Sentenza della Corte Europea dei Diritti dell'Uomo del 18 dicembre 2012 - Ricorso n.24887/03 - Maselli c.Italia

© Ministero della Giustizia, Direzione generale del contenzioso e dei diritti umani, traduzione effettuata da Rita Carnevali, assistente linguistico.

CORTE EUROPEA DEI DIRITTI DELL'UOMO
SECONDA SEZIONE
CAUSA MASELLI c. ITALIA
(Ricorso n. 24887/03)
SENTENZA
STRASBURGO
18 dicembre 2012

Questa sentenza è definitiva. Può subire modifiche di forma.

Nella causa Maselli c.

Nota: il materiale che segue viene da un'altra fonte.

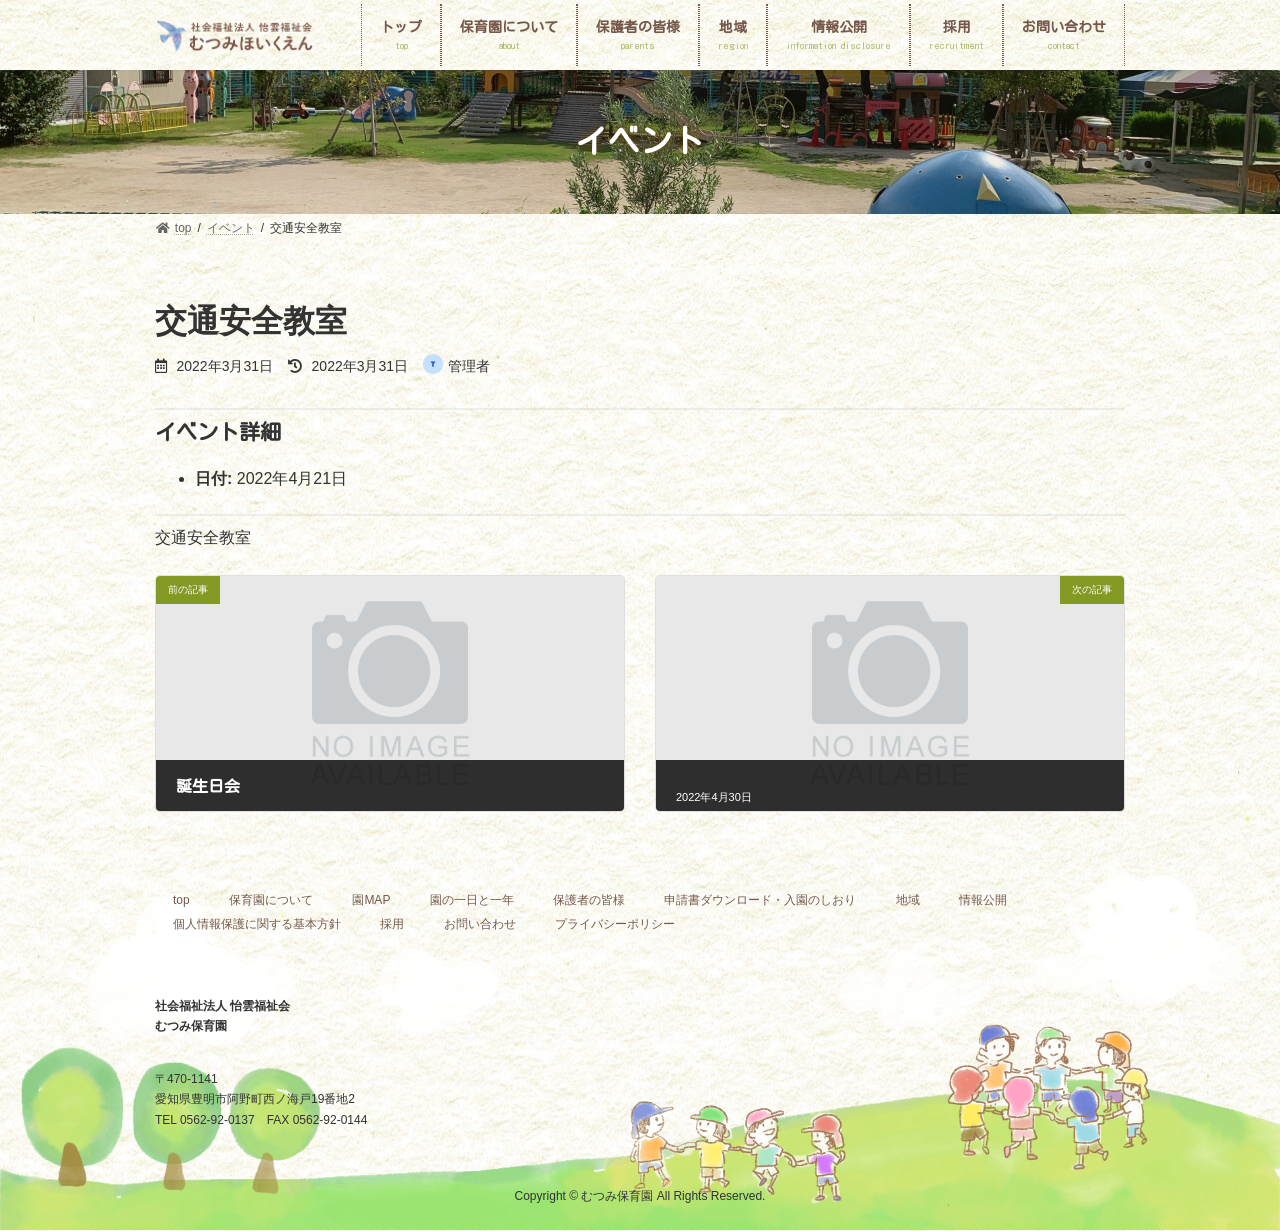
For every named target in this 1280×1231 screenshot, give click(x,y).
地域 (908, 900)
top (181, 900)
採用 (392, 924)
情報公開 (983, 900)
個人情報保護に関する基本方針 (257, 924)
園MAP (371, 900)
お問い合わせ (480, 924)
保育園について (271, 900)
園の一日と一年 (472, 900)
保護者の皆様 (589, 900)
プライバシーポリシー (615, 924)
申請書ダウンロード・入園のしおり (760, 900)
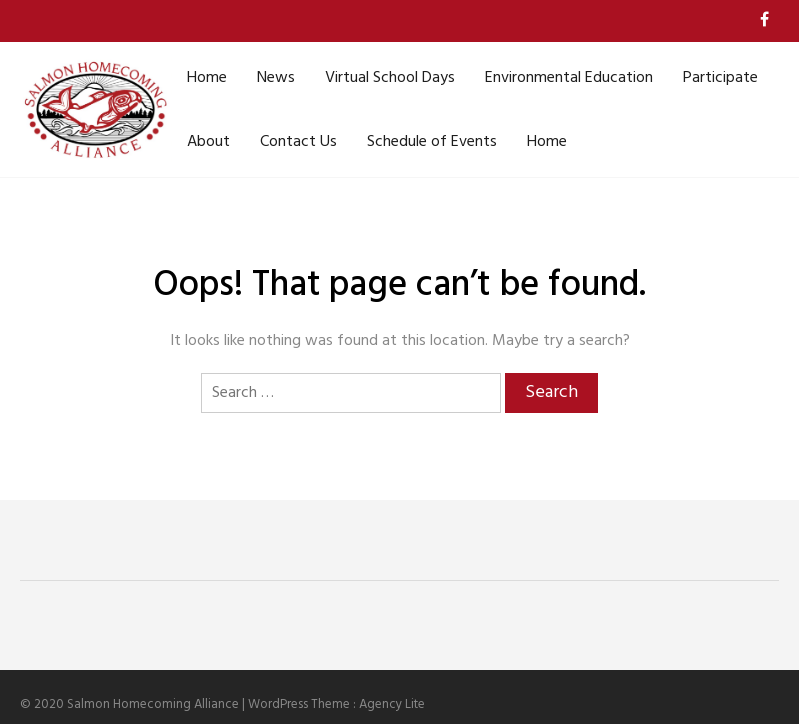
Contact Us (298, 142)
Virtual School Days (390, 78)
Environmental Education (569, 78)
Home (207, 78)
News (276, 78)
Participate (720, 78)
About (208, 142)
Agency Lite (392, 704)
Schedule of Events (432, 142)
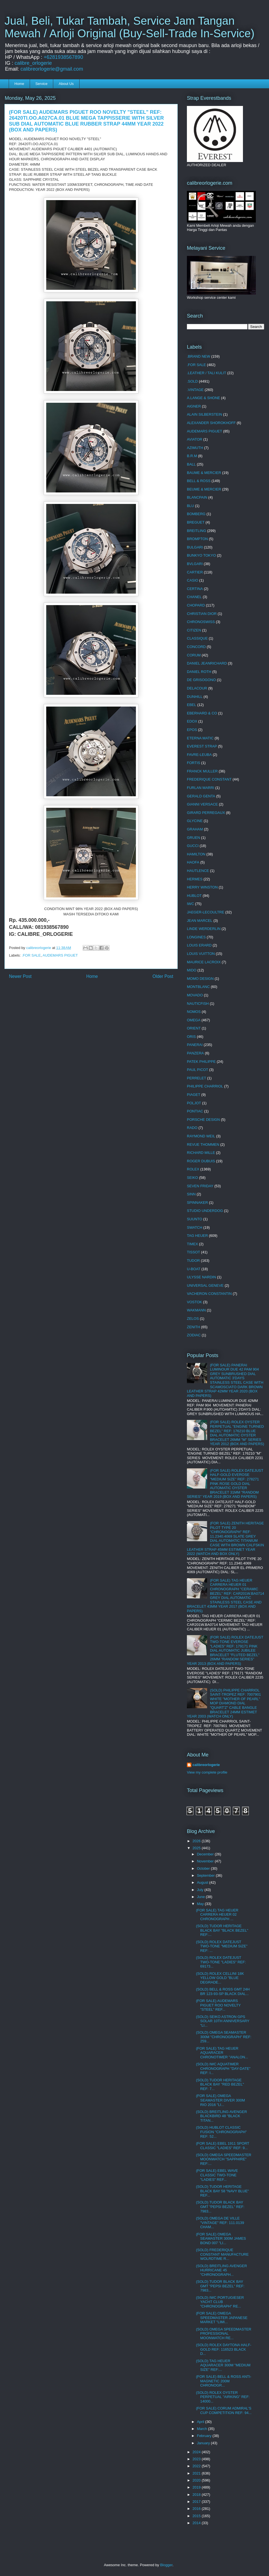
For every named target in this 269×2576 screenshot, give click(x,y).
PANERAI (195, 1045)
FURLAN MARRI (200, 788)
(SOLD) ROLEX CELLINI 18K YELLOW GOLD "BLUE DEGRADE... (220, 1977)
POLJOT (194, 1103)
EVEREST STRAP (202, 746)
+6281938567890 (63, 57)
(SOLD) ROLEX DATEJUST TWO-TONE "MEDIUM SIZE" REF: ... (221, 1946)
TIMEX (192, 1244)
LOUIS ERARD (199, 945)
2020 (197, 2480)
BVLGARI (195, 564)
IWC (190, 904)
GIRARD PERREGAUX (206, 813)
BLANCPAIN (197, 497)
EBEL (191, 705)
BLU (190, 506)
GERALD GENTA (201, 796)
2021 (197, 2473)
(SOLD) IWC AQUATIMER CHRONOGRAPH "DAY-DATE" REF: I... (223, 2068)
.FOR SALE (31, 955)
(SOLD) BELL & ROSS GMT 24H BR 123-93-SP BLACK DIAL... (222, 1991)
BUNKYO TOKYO (201, 555)
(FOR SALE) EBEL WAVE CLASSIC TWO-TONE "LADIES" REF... (217, 2174)
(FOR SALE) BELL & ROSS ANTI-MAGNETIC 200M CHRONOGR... (223, 2380)
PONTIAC (195, 1111)
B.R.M (192, 456)
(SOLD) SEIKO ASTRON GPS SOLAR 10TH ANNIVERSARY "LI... (222, 2021)
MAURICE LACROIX (204, 962)
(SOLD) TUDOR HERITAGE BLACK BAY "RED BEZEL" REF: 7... (220, 2084)
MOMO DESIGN (200, 978)
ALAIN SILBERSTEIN (204, 414)
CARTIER (195, 572)
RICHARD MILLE (201, 1153)
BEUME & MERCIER (204, 489)
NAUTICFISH (198, 1003)
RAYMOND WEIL (201, 1136)
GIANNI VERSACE (202, 804)
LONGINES (196, 937)
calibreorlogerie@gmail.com (51, 69)
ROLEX (193, 1169)
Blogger (166, 2565)
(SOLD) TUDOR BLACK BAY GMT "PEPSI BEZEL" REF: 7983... (220, 2206)
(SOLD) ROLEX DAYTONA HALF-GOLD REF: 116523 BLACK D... (223, 2349)
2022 (197, 2466)
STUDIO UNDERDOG (205, 1211)
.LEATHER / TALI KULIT (206, 373)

Italia,
La Corte europea dei diritti dell’uomo (seconda sezione), riunita in un comitato composto da:
Dragoljub Popović, presidente,
Paulo Pinto de Albuquerque,
Helen Keller, giudici,
e da Françoise Elens-Passos, cancelliere aggiunto di sezione,
Dopo aver deliberato in camera di consiglio il 27 novembre 2012,
Emette la seguente sentenza, adottata in tale data:

PROCEDURA

1. All'origine della causa vi è un ricorso (n. 24887/03) presentato contro la Repubblica italiana con il quale un cittadino di tale Stato, sig. Nicola Maria Maselli («il ricorrente») ha adito la Corte il 3 febbraio 2000 in virtù dell'articolo 34 della Convenzione per la salvaguardia dei diritti dell'uomo e delle libertà fondamentali («la Convenzione»).

2. Il ricorrente è stato rappresentato dall'avvocato L. Crisci, del foro di Benevento. Il governo italiano («il Governo») è stato rappresentato dal suo agente, E. Spatafora, e da P. Accardo e N. Lettieri, co-agenti.

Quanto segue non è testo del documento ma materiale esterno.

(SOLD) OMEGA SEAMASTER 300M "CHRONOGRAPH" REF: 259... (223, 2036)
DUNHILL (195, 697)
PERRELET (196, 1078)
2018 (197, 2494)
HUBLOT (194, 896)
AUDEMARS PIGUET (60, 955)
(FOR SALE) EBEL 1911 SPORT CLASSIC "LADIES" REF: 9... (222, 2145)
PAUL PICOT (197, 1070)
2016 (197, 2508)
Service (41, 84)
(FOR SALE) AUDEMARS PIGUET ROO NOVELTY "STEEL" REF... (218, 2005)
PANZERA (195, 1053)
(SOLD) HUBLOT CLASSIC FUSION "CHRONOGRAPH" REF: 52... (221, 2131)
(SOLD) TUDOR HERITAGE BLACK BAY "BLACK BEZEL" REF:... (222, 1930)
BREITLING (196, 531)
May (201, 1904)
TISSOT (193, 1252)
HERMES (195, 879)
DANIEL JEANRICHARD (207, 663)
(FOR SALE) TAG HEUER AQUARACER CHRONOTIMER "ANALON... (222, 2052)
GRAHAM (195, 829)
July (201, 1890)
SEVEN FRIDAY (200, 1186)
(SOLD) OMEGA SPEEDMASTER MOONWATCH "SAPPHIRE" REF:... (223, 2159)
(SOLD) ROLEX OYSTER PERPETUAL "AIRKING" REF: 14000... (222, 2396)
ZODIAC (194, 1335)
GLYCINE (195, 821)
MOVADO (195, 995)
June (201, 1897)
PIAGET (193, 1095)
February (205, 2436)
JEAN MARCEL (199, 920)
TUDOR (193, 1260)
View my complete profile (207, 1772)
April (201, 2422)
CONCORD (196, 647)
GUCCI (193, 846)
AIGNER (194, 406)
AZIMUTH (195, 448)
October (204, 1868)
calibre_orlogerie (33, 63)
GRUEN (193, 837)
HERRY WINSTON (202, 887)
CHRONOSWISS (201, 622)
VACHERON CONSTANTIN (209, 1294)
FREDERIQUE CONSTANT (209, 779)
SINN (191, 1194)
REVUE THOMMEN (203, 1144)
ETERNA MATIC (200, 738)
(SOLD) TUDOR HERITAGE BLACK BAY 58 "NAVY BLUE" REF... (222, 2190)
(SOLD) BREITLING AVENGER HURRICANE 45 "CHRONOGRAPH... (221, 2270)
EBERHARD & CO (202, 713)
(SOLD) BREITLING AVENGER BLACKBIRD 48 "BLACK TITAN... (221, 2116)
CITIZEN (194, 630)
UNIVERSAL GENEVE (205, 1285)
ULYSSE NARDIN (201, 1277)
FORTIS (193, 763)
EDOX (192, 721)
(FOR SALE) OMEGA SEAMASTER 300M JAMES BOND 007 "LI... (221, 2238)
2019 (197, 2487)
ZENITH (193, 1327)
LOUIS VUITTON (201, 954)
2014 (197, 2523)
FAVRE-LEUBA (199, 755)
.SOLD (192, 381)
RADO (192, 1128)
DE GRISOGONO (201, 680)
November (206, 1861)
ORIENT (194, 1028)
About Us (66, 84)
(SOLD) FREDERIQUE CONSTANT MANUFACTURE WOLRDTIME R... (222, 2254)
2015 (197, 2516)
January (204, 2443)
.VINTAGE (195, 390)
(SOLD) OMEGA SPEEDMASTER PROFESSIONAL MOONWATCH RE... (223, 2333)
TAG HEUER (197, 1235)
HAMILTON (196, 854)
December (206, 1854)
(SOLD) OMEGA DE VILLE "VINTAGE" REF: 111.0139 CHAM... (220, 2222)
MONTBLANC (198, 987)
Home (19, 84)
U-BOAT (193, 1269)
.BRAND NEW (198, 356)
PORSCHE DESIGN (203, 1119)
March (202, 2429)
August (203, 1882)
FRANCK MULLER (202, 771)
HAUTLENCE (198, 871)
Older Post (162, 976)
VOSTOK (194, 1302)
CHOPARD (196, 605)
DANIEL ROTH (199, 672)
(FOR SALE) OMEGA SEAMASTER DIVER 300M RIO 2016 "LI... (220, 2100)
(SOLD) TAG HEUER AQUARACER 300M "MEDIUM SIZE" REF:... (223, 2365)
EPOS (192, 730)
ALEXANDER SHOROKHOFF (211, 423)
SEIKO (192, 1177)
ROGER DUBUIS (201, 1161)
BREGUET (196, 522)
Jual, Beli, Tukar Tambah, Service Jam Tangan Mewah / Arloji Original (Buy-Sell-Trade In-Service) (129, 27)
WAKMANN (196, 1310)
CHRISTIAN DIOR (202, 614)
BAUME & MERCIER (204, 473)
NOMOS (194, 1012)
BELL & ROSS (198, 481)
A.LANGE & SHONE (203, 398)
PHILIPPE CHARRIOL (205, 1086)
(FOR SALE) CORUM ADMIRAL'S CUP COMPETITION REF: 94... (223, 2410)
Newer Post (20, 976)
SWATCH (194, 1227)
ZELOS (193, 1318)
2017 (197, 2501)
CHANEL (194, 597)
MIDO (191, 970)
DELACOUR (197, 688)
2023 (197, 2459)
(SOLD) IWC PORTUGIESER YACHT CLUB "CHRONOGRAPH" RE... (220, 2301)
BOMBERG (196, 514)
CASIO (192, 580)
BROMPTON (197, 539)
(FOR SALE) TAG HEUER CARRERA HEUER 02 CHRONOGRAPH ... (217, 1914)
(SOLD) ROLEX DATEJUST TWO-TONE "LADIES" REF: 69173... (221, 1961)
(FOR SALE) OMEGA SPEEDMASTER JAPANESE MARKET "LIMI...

3.Il 1° giugno 2006 il ricorso è stato comunicato al Governo.

4.In applicazione del Protocollo n. 14, il ricorso è stato assegnato a un comitato.

IN FATTO

I.  LE CIRCOSTANZE DEL CASO DI SPECIE

5. Il ricorrente è nato nel 1929 e risiede a Castelpagano.

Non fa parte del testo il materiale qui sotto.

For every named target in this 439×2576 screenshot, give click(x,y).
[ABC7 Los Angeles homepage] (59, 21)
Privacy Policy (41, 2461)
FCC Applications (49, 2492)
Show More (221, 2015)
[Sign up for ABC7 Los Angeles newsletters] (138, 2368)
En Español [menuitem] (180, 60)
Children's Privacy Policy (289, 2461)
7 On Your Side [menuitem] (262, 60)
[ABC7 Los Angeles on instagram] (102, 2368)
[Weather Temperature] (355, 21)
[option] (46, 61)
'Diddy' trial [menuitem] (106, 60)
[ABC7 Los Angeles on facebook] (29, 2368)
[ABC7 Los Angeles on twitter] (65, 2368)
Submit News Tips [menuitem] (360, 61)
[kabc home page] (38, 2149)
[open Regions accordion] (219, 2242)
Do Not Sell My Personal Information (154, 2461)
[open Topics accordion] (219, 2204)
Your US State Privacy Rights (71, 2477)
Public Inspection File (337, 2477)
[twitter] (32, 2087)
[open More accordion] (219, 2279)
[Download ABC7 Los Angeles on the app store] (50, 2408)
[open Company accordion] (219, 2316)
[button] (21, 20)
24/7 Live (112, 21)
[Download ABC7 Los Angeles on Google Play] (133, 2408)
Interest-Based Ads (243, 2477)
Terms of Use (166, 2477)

6. I fatti della causa, come sono stati esposti dal ricorrente, posono essere riassunti come segue.

7. Il ricorrente era proprietario di un terreno situato a Castelpagano e registrato in catasto al foglio 30, particella 353.

8. Con delibera del 6 settembre 1989, la comunità montana dell'Alto Tammaro approvò il progetto di costruzione di una strada su questo terreno.

9. Il 23 ottobre 1989, una parte del terreno del ricorrente, ossia 305 metri quadrati, fu materialmente occupata dalla società T., alla quale la comunità montana dell'alto Tammaro aveva affidato i lavori di costruzione della strada.

10. Con delibera del 10 maggio 1990, il comune di Castelpagano autorizzò la comunità montana dell'Alto Tammaro a occupare d'urgenza il terreno del ricorrente in vista della sua espropriazione.

11. Il 18 maggio 1992, il comune di Castelpagano versò al ricorrente la somma di 483.000 ITL (249,45 EUR, circa) a titolo di acconto sull'indennità di espropriazione.

12. Con delibera del 27 maggio 1995, il comune di Castelpagano decretò l'espropriazione della parte del terreno che era già stata occupata.

1.  Il procedimento principale

13. Nel frattempo, con atto di citazione notificato il 12 settembre 1992, il ricorrente avviò un'azione di risarcimento danni a carico della comunità montana dell'Alto Tammaro dinanzi al tribunale di Benevento. Egli sosteneva che l'occupazione del terreno era illegittima fin già dall'inizio in quanto si era verificata prima dell'adozione del decreto che la autorizzava. Alla luce di queste considerazioni, chiedeva in particolare un risarcimento per la perdita della parte di terreno che era stata occupata, un indennizzo per la perdita di valore della restante parte di terreno e un indennizzo per la distruzione delle colture esistenti sul terreno avvenuta durante i lavori.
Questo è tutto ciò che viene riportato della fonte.